Aim of the task
Please reproduce exactly the lines from the start of the records through the one containing "Given: Click the seller's dialogue text box", and nothing more.

====

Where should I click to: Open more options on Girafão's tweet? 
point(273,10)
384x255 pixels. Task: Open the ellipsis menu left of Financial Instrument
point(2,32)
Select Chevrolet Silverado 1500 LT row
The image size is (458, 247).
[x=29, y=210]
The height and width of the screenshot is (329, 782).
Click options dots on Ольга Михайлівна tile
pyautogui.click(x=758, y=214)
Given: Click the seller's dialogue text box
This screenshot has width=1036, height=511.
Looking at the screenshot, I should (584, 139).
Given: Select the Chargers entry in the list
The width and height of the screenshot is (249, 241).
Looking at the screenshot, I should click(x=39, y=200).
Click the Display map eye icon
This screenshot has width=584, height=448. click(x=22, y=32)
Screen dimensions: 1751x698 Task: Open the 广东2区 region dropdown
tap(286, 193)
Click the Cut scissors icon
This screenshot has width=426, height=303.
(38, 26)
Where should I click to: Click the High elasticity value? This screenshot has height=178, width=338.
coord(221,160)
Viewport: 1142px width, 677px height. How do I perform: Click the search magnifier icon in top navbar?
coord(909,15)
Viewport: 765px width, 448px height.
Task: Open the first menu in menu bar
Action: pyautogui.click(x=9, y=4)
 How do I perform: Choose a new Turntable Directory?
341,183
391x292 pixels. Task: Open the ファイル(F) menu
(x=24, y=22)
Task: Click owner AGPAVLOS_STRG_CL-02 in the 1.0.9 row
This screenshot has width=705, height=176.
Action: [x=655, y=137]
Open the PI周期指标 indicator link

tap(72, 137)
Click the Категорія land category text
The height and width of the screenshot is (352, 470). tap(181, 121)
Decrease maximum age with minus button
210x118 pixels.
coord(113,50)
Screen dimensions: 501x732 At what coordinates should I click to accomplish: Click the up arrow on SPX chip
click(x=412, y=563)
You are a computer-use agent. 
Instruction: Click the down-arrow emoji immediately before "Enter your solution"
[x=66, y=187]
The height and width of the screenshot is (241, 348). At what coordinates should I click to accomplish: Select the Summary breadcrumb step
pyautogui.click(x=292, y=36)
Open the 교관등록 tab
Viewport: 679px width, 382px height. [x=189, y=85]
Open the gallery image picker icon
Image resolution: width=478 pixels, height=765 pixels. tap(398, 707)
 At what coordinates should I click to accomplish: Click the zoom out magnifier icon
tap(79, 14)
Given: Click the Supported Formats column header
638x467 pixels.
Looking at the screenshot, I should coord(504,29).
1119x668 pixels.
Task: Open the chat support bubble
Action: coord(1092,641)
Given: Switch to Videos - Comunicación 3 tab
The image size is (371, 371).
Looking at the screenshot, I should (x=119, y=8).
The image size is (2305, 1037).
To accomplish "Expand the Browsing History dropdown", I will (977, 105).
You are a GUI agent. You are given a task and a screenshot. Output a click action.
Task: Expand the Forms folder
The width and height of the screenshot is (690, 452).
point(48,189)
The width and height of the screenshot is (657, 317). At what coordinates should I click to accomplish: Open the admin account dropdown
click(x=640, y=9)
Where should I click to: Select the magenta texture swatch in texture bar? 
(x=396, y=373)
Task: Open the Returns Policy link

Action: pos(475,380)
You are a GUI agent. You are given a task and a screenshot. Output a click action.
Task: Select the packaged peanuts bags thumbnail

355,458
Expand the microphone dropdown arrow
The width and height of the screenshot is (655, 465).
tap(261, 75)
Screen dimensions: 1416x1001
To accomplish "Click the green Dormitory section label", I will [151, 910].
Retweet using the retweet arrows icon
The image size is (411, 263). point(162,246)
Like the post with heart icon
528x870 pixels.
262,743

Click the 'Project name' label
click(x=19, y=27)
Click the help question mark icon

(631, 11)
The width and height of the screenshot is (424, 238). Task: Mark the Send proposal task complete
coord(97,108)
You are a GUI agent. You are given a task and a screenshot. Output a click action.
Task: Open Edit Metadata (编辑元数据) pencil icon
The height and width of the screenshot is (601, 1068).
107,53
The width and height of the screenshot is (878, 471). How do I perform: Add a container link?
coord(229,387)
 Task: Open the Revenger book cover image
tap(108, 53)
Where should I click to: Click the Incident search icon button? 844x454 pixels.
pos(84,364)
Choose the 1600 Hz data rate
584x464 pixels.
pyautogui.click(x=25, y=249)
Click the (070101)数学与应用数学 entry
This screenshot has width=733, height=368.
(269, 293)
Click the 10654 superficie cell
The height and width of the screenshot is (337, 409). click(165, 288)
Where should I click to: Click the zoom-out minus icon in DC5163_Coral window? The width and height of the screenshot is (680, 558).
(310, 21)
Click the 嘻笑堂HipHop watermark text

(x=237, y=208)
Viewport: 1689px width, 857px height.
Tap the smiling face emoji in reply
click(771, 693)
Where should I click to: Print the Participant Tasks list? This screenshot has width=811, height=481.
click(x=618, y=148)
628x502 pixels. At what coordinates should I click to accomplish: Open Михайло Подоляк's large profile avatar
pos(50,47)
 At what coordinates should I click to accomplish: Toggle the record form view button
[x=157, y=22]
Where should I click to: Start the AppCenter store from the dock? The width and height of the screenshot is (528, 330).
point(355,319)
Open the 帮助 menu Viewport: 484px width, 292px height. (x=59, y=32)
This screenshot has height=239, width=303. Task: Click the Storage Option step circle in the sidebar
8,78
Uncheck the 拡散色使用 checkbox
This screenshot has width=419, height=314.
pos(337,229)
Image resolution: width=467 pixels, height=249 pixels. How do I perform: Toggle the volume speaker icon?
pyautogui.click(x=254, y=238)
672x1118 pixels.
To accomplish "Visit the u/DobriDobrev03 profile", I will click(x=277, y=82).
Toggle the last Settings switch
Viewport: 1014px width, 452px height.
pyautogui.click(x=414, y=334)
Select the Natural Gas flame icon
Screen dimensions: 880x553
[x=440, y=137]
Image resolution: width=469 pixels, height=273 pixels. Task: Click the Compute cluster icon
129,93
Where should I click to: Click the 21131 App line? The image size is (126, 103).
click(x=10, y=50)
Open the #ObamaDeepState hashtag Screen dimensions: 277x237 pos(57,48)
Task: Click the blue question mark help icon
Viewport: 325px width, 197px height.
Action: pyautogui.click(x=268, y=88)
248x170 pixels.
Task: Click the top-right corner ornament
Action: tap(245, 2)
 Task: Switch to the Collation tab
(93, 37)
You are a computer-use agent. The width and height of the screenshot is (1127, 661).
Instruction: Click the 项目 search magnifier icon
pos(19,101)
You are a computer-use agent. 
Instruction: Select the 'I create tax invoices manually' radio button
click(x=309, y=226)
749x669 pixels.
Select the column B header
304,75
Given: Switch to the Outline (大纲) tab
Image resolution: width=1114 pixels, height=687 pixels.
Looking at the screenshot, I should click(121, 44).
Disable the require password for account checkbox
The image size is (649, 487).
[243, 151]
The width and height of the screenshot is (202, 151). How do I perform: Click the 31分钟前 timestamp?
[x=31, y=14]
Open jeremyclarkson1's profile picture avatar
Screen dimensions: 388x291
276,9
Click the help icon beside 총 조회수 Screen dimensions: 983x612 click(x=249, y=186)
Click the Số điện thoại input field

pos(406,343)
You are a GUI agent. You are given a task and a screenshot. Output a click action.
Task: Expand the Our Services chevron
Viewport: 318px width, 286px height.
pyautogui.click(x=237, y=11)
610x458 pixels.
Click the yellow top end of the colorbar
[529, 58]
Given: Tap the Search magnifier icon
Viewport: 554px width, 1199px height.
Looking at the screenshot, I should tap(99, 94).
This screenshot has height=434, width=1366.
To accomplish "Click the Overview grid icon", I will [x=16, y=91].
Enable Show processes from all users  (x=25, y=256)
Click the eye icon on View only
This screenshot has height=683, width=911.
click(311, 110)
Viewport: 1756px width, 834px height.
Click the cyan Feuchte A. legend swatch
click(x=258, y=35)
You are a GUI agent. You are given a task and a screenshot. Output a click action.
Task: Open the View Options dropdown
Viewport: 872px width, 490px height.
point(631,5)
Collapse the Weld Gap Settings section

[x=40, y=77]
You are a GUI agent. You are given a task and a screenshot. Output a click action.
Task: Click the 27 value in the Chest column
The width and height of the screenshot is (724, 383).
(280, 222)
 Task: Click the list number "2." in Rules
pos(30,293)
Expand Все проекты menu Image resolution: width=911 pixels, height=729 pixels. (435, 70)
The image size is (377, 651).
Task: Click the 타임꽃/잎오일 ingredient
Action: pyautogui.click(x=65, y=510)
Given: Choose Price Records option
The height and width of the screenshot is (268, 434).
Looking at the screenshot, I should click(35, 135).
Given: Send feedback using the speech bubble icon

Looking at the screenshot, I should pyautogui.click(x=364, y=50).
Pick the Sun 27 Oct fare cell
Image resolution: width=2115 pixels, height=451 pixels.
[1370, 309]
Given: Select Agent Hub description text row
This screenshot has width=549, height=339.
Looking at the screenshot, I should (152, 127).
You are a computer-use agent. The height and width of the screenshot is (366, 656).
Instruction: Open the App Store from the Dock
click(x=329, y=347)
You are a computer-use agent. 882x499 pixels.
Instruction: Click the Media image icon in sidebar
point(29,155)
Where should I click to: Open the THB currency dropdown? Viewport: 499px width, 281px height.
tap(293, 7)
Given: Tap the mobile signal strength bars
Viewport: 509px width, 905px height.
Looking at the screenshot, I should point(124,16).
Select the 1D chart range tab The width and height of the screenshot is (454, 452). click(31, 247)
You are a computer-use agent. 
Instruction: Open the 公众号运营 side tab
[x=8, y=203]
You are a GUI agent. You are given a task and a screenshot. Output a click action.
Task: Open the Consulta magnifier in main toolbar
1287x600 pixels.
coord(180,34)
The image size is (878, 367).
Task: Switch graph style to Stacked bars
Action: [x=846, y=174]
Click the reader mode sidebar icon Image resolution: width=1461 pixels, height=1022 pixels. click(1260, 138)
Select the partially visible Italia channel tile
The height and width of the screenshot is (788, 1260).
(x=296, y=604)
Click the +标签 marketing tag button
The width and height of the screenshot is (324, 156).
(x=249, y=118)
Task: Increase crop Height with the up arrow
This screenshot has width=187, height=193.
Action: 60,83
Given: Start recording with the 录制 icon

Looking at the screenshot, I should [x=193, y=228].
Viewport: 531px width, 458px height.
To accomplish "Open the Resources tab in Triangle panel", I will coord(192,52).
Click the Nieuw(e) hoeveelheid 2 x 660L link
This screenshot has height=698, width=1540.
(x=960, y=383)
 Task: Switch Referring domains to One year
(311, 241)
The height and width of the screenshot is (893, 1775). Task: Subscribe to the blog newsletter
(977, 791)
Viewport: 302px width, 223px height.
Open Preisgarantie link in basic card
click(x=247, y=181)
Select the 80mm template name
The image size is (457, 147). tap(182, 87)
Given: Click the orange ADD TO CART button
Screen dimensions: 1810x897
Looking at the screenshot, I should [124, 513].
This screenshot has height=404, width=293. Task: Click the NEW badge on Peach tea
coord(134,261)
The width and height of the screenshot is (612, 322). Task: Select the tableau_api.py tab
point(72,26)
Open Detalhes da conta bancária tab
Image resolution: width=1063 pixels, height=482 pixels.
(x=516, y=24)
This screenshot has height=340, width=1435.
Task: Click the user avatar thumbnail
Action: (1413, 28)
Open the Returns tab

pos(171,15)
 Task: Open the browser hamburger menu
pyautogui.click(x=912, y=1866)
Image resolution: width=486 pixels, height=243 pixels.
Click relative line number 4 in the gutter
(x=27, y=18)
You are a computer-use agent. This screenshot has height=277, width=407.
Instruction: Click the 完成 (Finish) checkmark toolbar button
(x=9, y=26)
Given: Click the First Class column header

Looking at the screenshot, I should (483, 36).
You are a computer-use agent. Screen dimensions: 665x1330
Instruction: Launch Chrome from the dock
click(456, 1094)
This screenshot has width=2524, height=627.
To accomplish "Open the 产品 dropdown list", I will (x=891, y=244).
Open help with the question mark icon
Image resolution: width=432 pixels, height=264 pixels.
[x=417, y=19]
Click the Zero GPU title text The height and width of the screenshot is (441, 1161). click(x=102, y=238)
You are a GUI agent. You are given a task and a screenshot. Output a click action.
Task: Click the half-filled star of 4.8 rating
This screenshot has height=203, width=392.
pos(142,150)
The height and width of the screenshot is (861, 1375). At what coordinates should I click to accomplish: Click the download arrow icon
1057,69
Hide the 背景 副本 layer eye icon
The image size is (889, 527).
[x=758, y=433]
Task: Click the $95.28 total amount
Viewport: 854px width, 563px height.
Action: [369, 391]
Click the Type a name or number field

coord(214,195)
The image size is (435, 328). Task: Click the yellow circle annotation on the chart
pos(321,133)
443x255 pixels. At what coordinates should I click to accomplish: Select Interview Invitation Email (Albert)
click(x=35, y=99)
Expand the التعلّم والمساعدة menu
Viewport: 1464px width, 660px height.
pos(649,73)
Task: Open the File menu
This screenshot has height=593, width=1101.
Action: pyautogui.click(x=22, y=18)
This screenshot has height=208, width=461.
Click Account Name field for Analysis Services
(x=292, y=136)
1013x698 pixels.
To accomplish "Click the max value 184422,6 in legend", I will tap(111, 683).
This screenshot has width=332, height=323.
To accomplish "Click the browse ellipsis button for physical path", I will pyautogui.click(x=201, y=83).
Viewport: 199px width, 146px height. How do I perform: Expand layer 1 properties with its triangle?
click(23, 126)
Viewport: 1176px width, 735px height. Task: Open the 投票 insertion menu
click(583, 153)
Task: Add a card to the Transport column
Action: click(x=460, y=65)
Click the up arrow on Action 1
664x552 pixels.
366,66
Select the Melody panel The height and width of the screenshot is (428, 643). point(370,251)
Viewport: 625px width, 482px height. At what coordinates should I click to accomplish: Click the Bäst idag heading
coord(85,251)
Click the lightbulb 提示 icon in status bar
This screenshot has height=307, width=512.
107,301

====

Task result
Where should I click to: Open more options on Girafão's tweet? 
point(273,10)
384x255 pixels. Task: Open the ellipsis menu left of Financial Instrument
point(2,32)
Select Chevrolet Silverado 1500 LT row
The image size is (458, 247).
[x=29, y=210]
The height and width of the screenshot is (329, 782).
Click options dots on Ольга Михайлівна tile
pyautogui.click(x=758, y=214)
Given: Click the seller's dialogue text box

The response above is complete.